ACTIVITY:
Only the lines from the one containing "Task: Open the USER sessions card" to the end of the data below belong in the answer, each repeated exactly; no pictures.
--- DATA FOR PROCESSING ---
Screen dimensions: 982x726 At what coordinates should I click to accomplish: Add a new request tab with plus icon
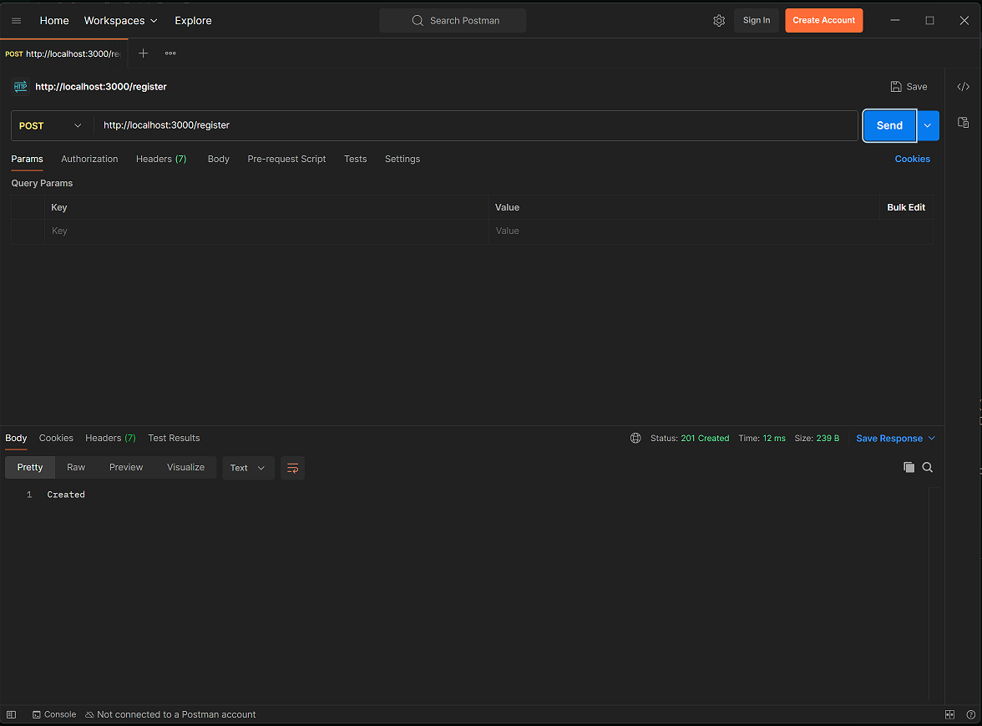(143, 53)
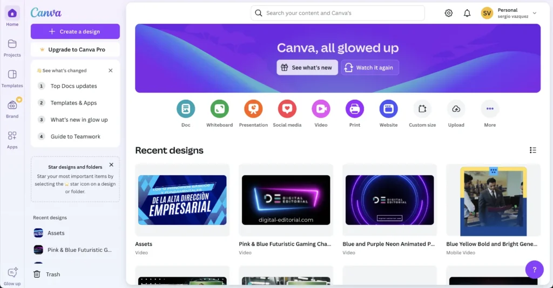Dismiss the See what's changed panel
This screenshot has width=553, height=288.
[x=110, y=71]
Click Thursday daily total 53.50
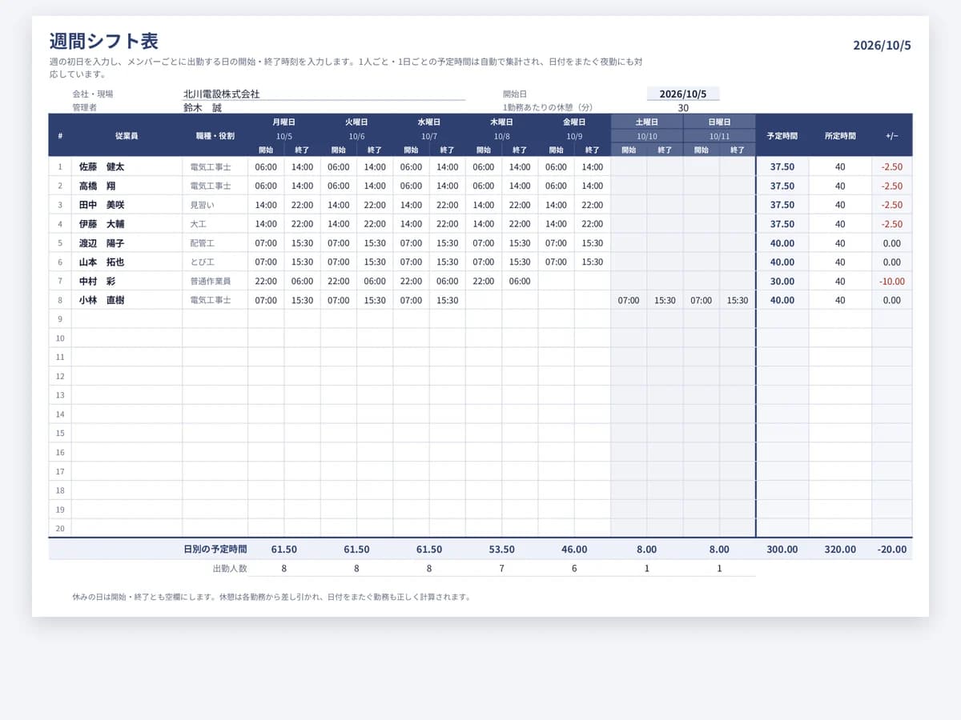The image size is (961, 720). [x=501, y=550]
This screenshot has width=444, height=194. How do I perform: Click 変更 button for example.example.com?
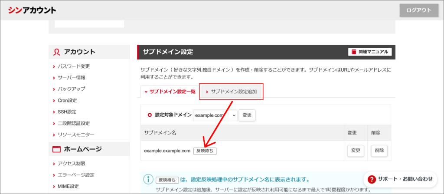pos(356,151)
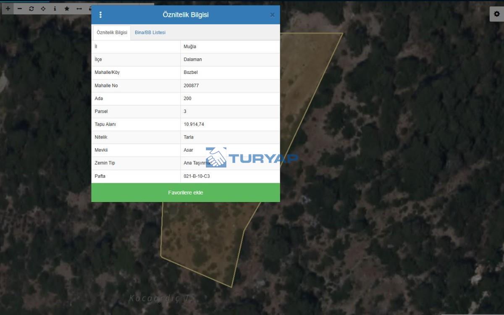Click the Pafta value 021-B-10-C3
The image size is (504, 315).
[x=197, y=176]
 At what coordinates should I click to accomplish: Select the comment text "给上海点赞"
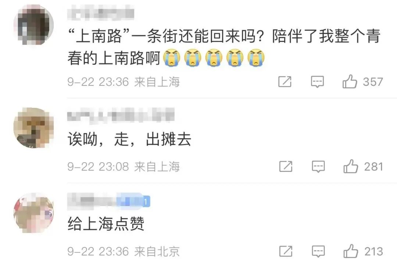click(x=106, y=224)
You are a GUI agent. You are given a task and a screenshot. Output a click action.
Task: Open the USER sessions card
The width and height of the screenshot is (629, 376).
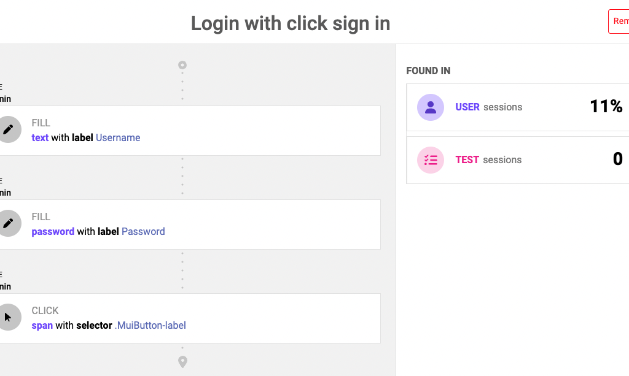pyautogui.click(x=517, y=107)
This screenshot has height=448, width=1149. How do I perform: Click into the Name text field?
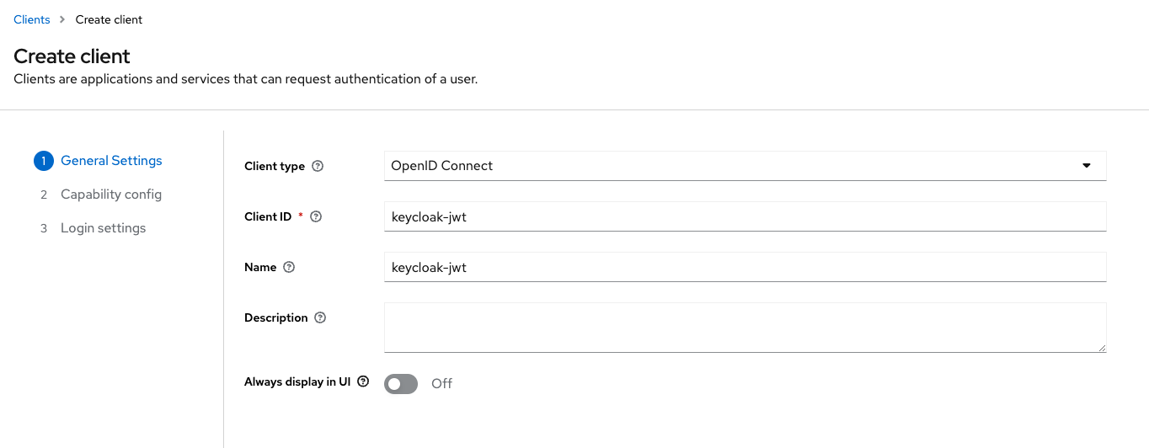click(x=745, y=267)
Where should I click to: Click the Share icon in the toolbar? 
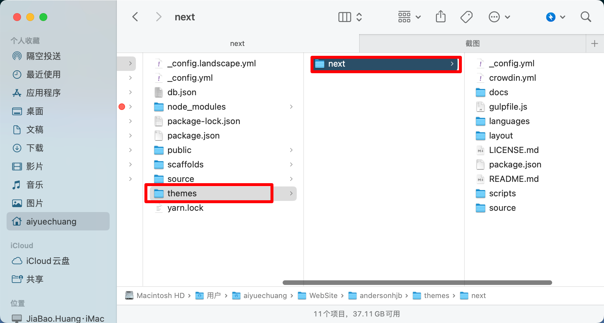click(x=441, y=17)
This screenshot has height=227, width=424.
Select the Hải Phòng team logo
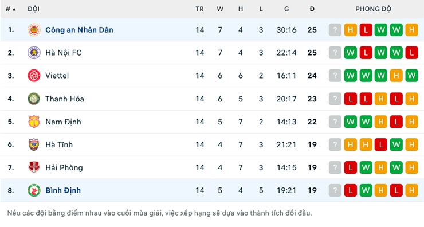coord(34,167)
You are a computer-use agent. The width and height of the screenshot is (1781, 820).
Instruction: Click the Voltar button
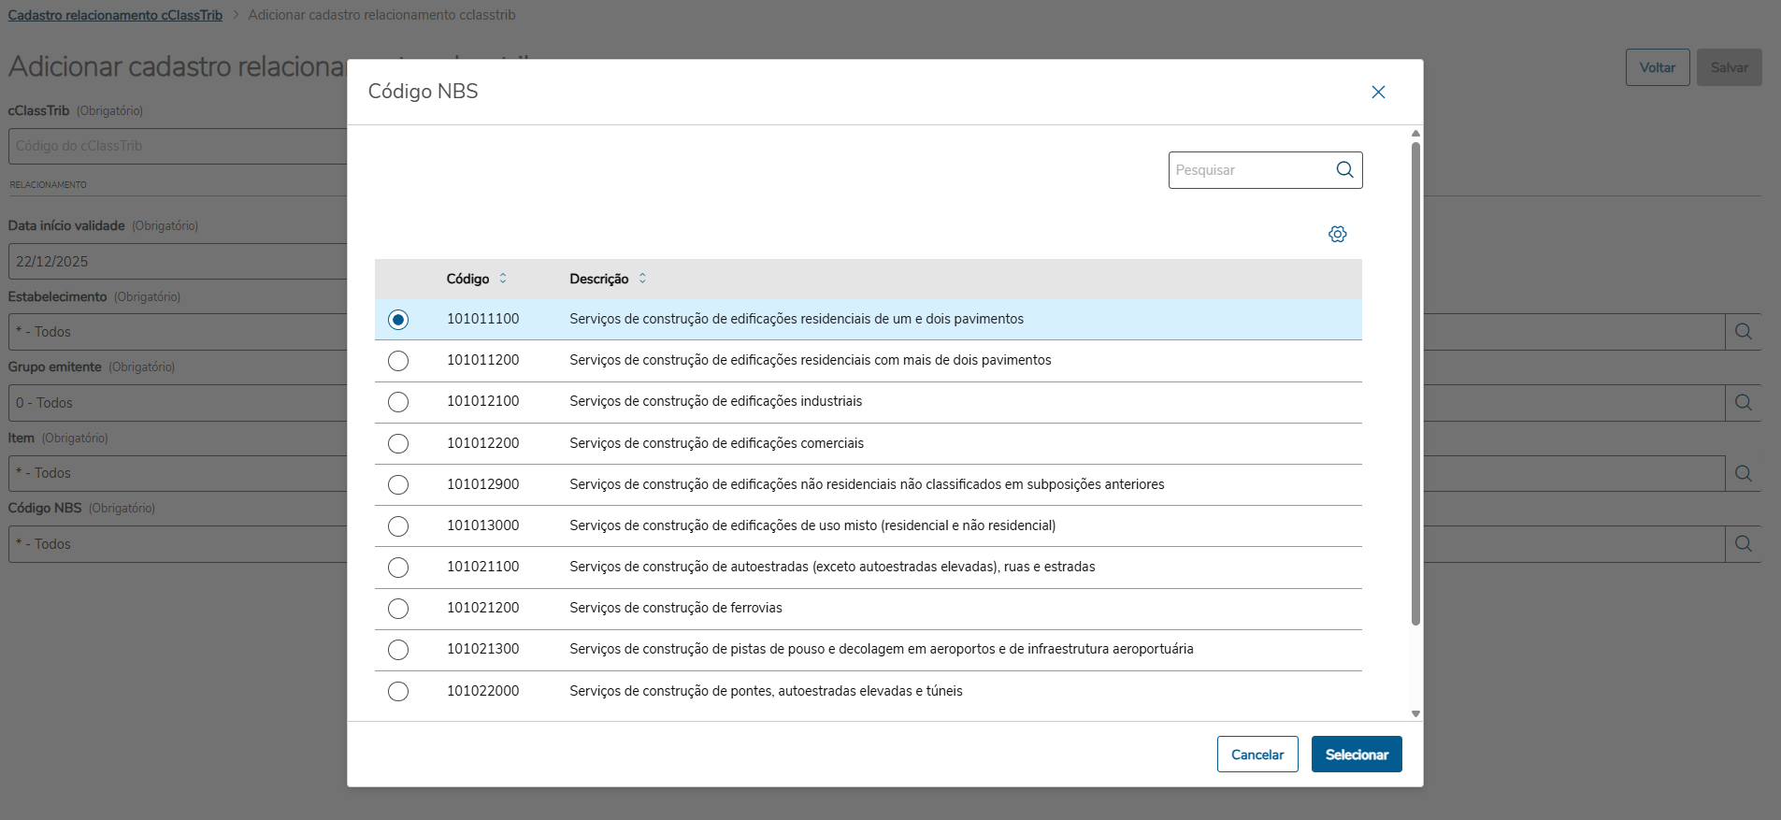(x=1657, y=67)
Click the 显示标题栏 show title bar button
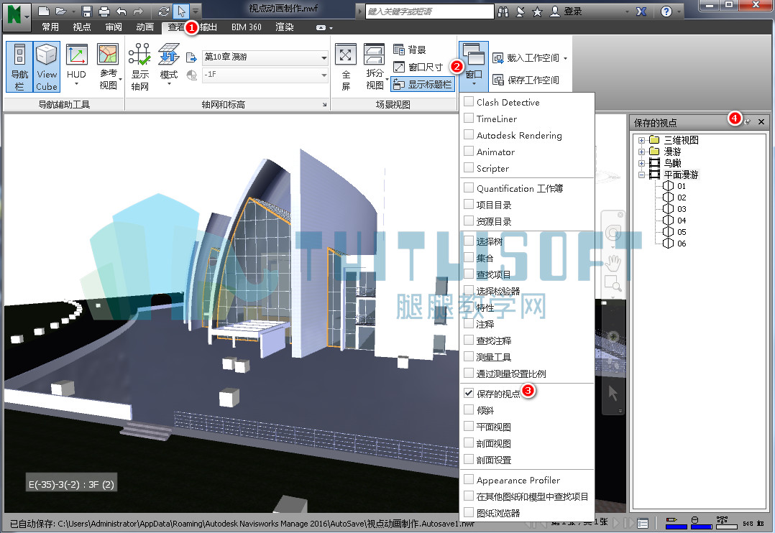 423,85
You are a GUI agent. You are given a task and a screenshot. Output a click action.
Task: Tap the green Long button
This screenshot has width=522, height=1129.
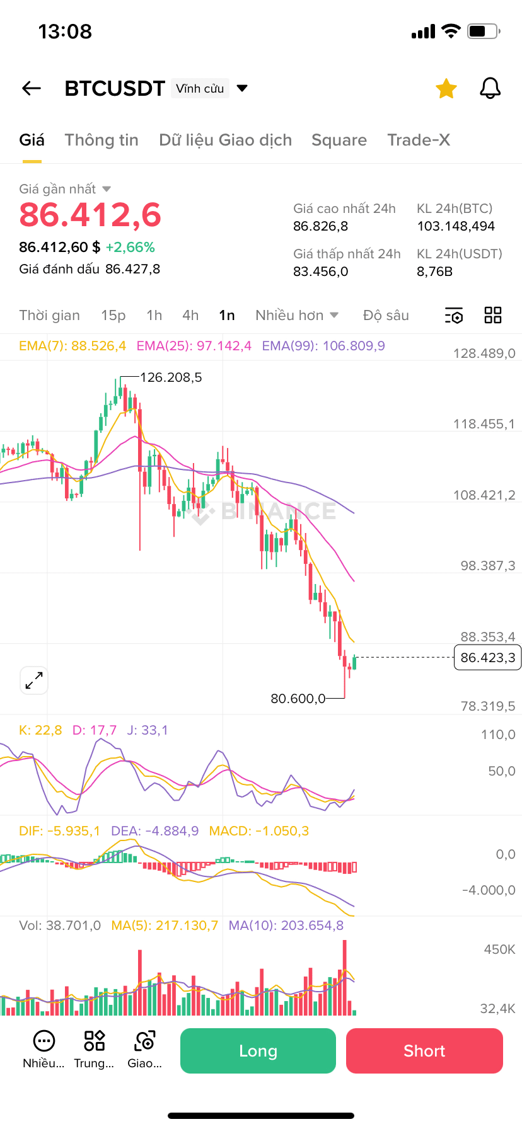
---
COMPLETED TASK:
Task: Open the USER sessions card
The width and height of the screenshot is (629, 376).
pyautogui.click(x=517, y=107)
This screenshot has height=448, width=1149. How do I perform: Click into the Name text field?
click(x=745, y=267)
Where should I click to: Click the Share icon in the toolbar? 
click(x=441, y=17)
This screenshot has height=227, width=424.
Select the Hải Phòng team logo
coord(34,167)
You are a computer-use agent. The width and height of the screenshot is (1781, 820).
Instruction: Click the Voltar button
(x=1657, y=67)
Click the 显示标题栏 show title bar button
 423,85
You are a GUI agent. You are given a task and a screenshot. Output a click action.
Task: Tap the green Long button
This screenshot has width=522, height=1129.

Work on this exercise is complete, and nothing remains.